Первой публикацией, где Иванов изложил свои дионисийско-христианские религиозные воззрения, было пространное исследование, озаглавленное “Эллинская религия страдающего бога”. Этой публикации предшествовали лекции. Прочитанные Ивановым в Париже в 1903 году. Вскоре он получил из Санкт-Петербурга письмо от Мережковского, который просил разрешения напечатать эту работу в издаваемом им литературно-религиозном журнале “Новый путь”. После долгих лет, проведенных в Европе, на фоне все возрастающего интереса русских читателей к его творчеству, Иванов вернулся в Россию. Обосновавшись в Санкт-Петербурге в 1905 году, он оказался в центре литературной жизни русского символизма, сменив в этом качестве Мережковского и Гиппиус, которые на несколько лет уехали в Париж. Его литературные среды значительно ускорили развитие мистического христианско-дионисийского литературного культа.

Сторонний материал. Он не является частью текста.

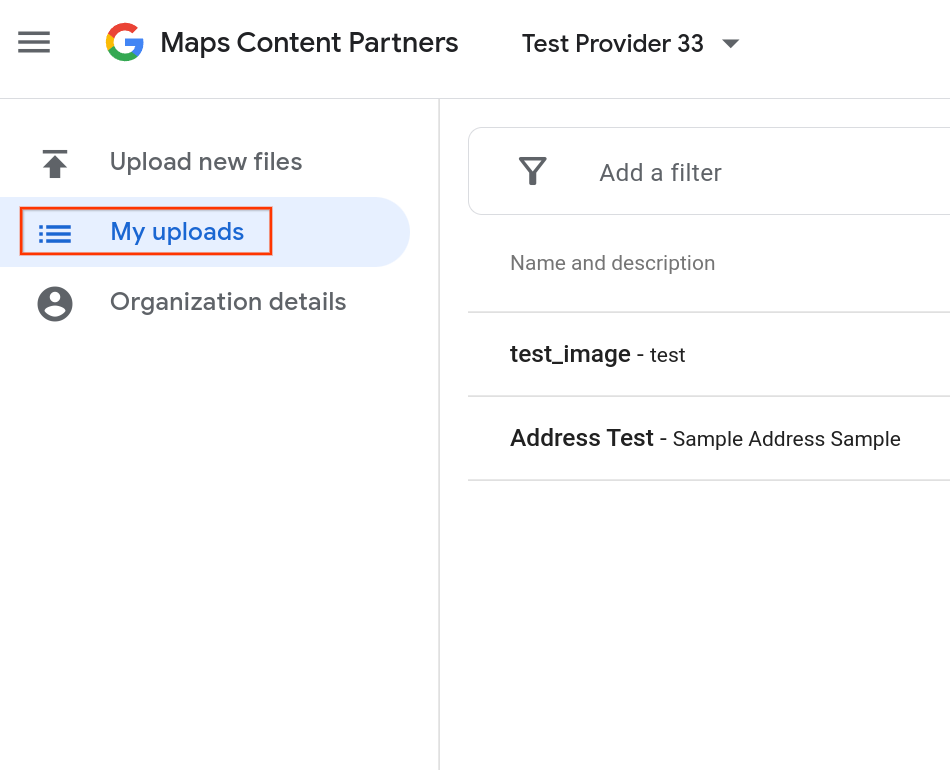Open the Address Test upload

point(581,438)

Иванов критиковал своего германского наставника за то, что тот усматривал в греческом боге Дионисе только некий эстетический принцип (29). Его собственная интерпретация исходила из концепции этого бока как воплощения сексуального влечения, сублимируемого в мифопоэтическое творчество и религиозное чувство. Он усматривал и более высокий культурный аспект дионисийского начала как части мистического переживания “экстаза”, “преодоления граней”. Как Ницше в его трактате “К генеалогии морали”, и Соловьев в работе “О смысле любви”, Иванов рассматривает сублимацию как психологический процесс, благодаря которому грубое, направленное вовне инстинктивное влечение обращается внутрь и преобразуется в осмысленную силу, порождающую ценности. Примитивная половая страсть – с точки зрения Иванова – это изначальная невозделанная почва, на которой появляются побеги духовного сознания и творческого вдохновения. В эротической страсти зарождается то, что он называет “опасным безумием” (30). Эта сила, обращенная внутрь и сублимированная, преображается. Переключенная таким образом, она становится источником жизненной силы для плодотворной деятельности более высокого порядка.

Когда в 1890-х годах Иванов впервые прочел Ницше, он с энтузиазмом принял сверхиндивидуализм, который почувствовал в сочинениях философа. Посетив в конце этого десятилетия Соловьева, он высокомерно заявил, что не согласен ни с чем из того, что написано русским философом. Соловьев ограничился тем, что по-дружески крепко обнял его и заметил: “На ницшеанстве Вы не остановитесь” (31). К 1904 году Иванов отверг апофеоз “эго”, которые вначале привлек его (и большинство современных ему читателей), но зато обнаружил другой, более глубокий аспект ницшевской философии: религиозные искания. Попытка Ницше оправдать человеческие страдания и одержать верх – через Заратустру – над своим величайшим соперником, Христом, находила живейший отклик в душе Иванова.